Turkish President Recep Tayyip Erdoğan on Thursday condemned what he called “massacres of civilians” in the Sudanese city of El Fasher, describing the violence as something “no one with a conscience can accept,” during a televised speech in İstanbul.
Speaking at the TRT World Forum, an annual event organized by Turkey’s state broadcaster, Erdoğan said attacks in and around El Fasher “must stop” and urged the international community not to remain “silent and indifferent” to the suffering of civilians.
“As Turkey, we condemn in the strongest terms the atrocities committed against civilians in El Fasher,” Erdoğan said. “The attacks in and around El Fasher must end, and the massacres of innocent civilians must stop immediately.”
El Fasher, the capital of North Darfur in western Sudan, fell to the Rapid Support Forces (RSF), last week after months of siege.
The RSF, a powerful paramilitary group that grew out of the Janjaweed militias responsible for mass killings in Darfur in the early 2000s, has been fighting Sudan’s national army since April 2023.
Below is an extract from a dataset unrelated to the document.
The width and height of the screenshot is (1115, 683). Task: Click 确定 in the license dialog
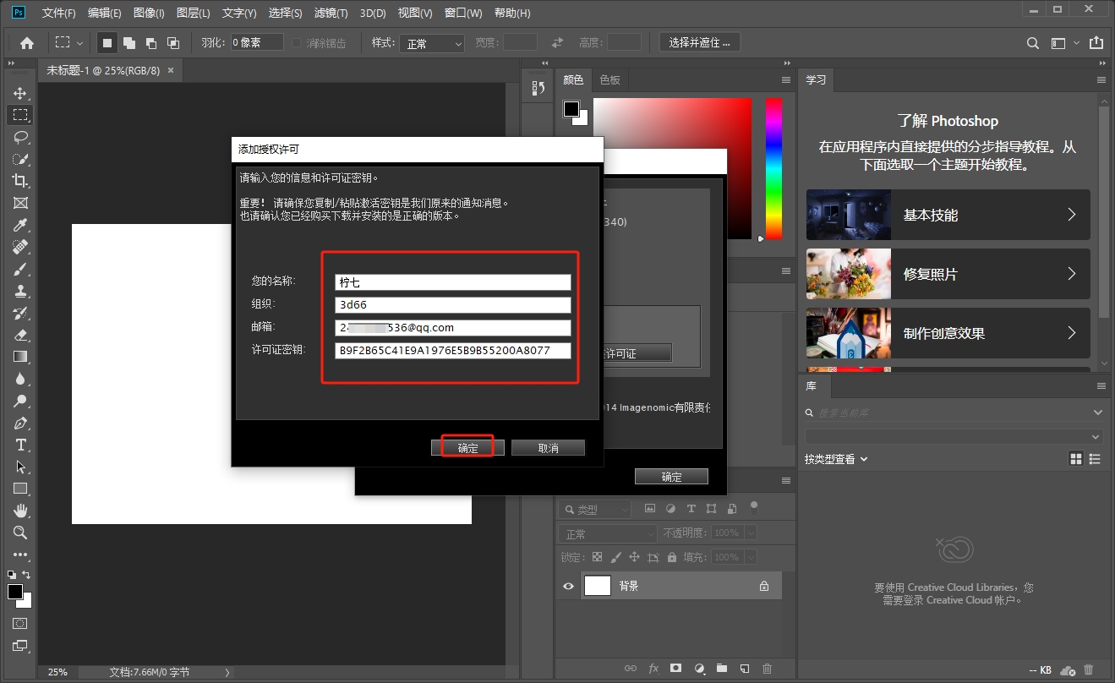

The latest reports from United Nations agencies and aid groups describe summary executions, attacks on hospitals and the killing of hundreds of patients and displaced people sheltering inside a maternity hospital.
The United Nations High Commissioner for Human Rights said it had received “appalling reports” of summary killings and widespread abuses following the RSF’s takeover of the city. The World Health Organization reported that more than 460 patients and their relatives were killed in one hospital alone.
Erdoğan did not name the RSF in his remarks but said the massacres in Darfur show that “humanity must question itself” if children continue to die despite all modern technology and communication.
Turkey’s foreign ministry released a separate statement earlier this week calling for an immediate end to the fighting in and around El Fasher, the protection of civilians and humanitarian access for aid organizations.
The war in Sudan began when a power struggle between General Abdel Fattah al-Burhan, head of the national army, and General Mohamed Hamdan Dagalo, known as Hemedti, leader of the RSF, escalated into a nationwide conflict. The two men had previously shared power after the overthrow of longtime dictator Omar al-Bashir in 2019.
The fighting has killed tens of thousands of people and displaced more than 10 million, according to United Nations figures, making it one of the world’s worst humanitarian crises. Large parts of Darfur are now under RSF control, while the army holds the country’s north and east, including the capital Khartoum.
While the United Arab Emirates is widely accused of backing the RSF, a Washington Post investigation reported that Baykar, the Turkish defense contractor that produces the Bayraktar TB2 combat drone, has supplied about $120 million in drones, munitions and equipment to Sudan’s army since late 2023, which Ankara denies. Separate reports say Turkish intermediaries also had channels to the RSF through business and political contacts.